- _Exercise aim_: Scan the entries for the word "will", and copy every line where it appears.

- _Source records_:
○ ○ ○ ○
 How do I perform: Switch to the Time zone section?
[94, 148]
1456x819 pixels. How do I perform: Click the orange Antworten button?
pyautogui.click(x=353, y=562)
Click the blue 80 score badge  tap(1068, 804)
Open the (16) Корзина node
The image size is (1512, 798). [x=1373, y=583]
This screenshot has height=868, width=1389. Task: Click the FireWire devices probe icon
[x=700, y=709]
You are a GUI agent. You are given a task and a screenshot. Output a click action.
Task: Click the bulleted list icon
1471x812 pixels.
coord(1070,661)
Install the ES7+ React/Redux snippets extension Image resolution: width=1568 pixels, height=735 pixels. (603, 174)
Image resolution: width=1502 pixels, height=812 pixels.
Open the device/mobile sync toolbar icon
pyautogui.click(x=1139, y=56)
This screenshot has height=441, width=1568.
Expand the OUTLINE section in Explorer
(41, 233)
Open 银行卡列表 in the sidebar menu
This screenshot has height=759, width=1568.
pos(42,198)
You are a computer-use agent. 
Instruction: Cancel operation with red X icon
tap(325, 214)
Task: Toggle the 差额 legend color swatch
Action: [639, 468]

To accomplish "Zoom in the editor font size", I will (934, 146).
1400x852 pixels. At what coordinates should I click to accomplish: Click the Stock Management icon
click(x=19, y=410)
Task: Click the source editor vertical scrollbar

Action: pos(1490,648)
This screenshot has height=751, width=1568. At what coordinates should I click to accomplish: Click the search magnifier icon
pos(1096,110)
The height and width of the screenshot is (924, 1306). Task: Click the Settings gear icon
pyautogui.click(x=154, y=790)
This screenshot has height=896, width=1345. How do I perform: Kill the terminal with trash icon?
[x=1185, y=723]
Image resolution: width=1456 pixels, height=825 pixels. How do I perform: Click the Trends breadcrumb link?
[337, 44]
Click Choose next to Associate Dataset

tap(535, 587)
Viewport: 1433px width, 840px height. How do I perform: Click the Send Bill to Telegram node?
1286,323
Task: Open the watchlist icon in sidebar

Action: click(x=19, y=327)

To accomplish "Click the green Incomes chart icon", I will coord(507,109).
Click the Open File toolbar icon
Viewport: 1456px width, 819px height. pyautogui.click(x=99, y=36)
○ ○ ○ ○
- _Response to this exercise_:
To accomplish "Zoom in the editor font size", I will (934, 146).
To accomplish "Click the green Incomes chart icon", I will coord(507,109).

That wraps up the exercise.